▸ THE TASK: Set down the records again. Every word and mark must match exactly.

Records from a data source
^^^^^^^^

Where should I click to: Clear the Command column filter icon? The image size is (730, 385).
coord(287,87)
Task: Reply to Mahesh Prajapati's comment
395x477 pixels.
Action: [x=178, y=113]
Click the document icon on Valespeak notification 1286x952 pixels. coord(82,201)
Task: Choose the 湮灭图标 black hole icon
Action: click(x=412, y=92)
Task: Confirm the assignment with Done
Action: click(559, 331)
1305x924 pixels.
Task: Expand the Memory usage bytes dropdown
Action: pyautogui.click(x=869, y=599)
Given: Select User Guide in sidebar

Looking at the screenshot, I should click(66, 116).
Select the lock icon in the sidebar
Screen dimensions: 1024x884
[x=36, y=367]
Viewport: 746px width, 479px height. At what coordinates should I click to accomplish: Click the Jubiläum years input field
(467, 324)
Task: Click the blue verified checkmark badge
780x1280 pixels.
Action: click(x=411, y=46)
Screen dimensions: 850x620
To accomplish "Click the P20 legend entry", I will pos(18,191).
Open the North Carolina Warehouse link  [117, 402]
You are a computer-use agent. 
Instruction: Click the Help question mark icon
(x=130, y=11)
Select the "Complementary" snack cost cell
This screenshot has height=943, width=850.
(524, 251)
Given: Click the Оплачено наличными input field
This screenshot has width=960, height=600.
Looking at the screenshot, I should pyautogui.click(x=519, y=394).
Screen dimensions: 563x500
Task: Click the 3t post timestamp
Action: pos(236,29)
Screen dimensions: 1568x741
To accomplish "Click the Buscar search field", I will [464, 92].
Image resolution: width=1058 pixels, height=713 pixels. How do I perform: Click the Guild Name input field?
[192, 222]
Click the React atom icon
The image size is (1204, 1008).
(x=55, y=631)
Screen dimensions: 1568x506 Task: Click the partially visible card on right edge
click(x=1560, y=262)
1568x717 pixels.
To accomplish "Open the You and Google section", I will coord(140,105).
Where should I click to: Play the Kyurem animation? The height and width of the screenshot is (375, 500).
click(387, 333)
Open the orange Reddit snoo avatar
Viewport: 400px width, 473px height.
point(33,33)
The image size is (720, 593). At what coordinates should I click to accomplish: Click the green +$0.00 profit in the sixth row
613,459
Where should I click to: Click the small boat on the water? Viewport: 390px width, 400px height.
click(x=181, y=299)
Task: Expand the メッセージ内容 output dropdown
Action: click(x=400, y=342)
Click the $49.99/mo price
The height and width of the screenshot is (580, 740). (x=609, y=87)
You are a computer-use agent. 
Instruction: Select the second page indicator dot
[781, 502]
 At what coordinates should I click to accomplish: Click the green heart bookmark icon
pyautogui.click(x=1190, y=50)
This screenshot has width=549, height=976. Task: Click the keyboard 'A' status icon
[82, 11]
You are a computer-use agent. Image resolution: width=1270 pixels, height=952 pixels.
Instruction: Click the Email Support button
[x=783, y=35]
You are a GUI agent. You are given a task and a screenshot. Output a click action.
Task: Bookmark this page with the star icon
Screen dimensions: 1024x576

^^^^^^^^

▸ WRITTEN SOLUTION:
Where should I click to: Clear the Command column filter icon? The image size is (730, 385).
coord(287,87)
Task: Reply to Mahesh Prajapati's comment
395x477 pixels.
Action: [x=178, y=113]
Click the document icon on Valespeak notification 1286x952 pixels. coord(82,201)
Task: Choose the 湮灭图标 black hole icon
Action: click(x=412, y=92)
Task: Confirm the assignment with Done
Action: click(559, 331)
1305x924 pixels.
Task: Expand the Memory usage bytes dropdown
Action: pyautogui.click(x=869, y=599)
Given: Select User Guide in sidebar

Looking at the screenshot, I should click(66, 116).
Select the lock icon in the sidebar
Screen dimensions: 1024x884
[x=36, y=367]
Viewport: 746px width, 479px height. At what coordinates should I click to accomplish: Click the Jubiläum years input field
(467, 324)
Task: Click the blue verified checkmark badge
780x1280 pixels.
Action: click(x=411, y=46)
Screen dimensions: 850x620
To accomplish "Click the P20 legend entry", I will pos(18,191).
Open the North Carolina Warehouse link  [117, 402]
You are a computer-use agent. 
Instruction: Click the Help question mark icon
(x=130, y=11)
Select the "Complementary" snack cost cell
This screenshot has height=943, width=850.
(524, 251)
Given: Click the Оплачено наличными input field
This screenshot has width=960, height=600.
Looking at the screenshot, I should pyautogui.click(x=519, y=394).
Screen dimensions: 563x500
Task: Click the 3t post timestamp
Action: pos(236,29)
Screen dimensions: 1568x741
To accomplish "Click the Buscar search field", I will [464, 92].
Image resolution: width=1058 pixels, height=713 pixels. How do I perform: Click the Guild Name input field?
[192, 222]
Click the React atom icon
The image size is (1204, 1008).
(x=55, y=631)
Screen dimensions: 1568x506 Task: Click the partially visible card on right edge
click(x=1560, y=262)
1568x717 pixels.
To accomplish "Open the You and Google section", I will coord(140,105).
Where should I click to: Play the Kyurem animation? The height and width of the screenshot is (375, 500).
click(387, 333)
Open the orange Reddit snoo avatar
Viewport: 400px width, 473px height.
point(33,33)
The image size is (720, 593). At what coordinates should I click to accomplish: Click the green +$0.00 profit in the sixth row
613,459
Where should I click to: Click the small boat on the water? Viewport: 390px width, 400px height.
click(x=181, y=299)
Task: Expand the メッセージ内容 output dropdown
Action: click(x=400, y=342)
Click the $49.99/mo price
The height and width of the screenshot is (580, 740). (x=609, y=87)
You are a computer-use agent. 
Instruction: Select the second page indicator dot
[781, 502]
 At what coordinates should I click to accomplish: Click the green heart bookmark icon
pyautogui.click(x=1190, y=50)
This screenshot has width=549, height=976. Task: Click the keyboard 'A' status icon
[82, 11]
You are a computer-use agent. Image resolution: width=1270 pixels, height=952 pixels.
Instruction: Click the Email Support button
[x=783, y=35]
You are a GUI agent. You are given a task and a screenshot. Output a click action.
Task: Bookmark this page with the star icon
Screen dimensions: 1024x576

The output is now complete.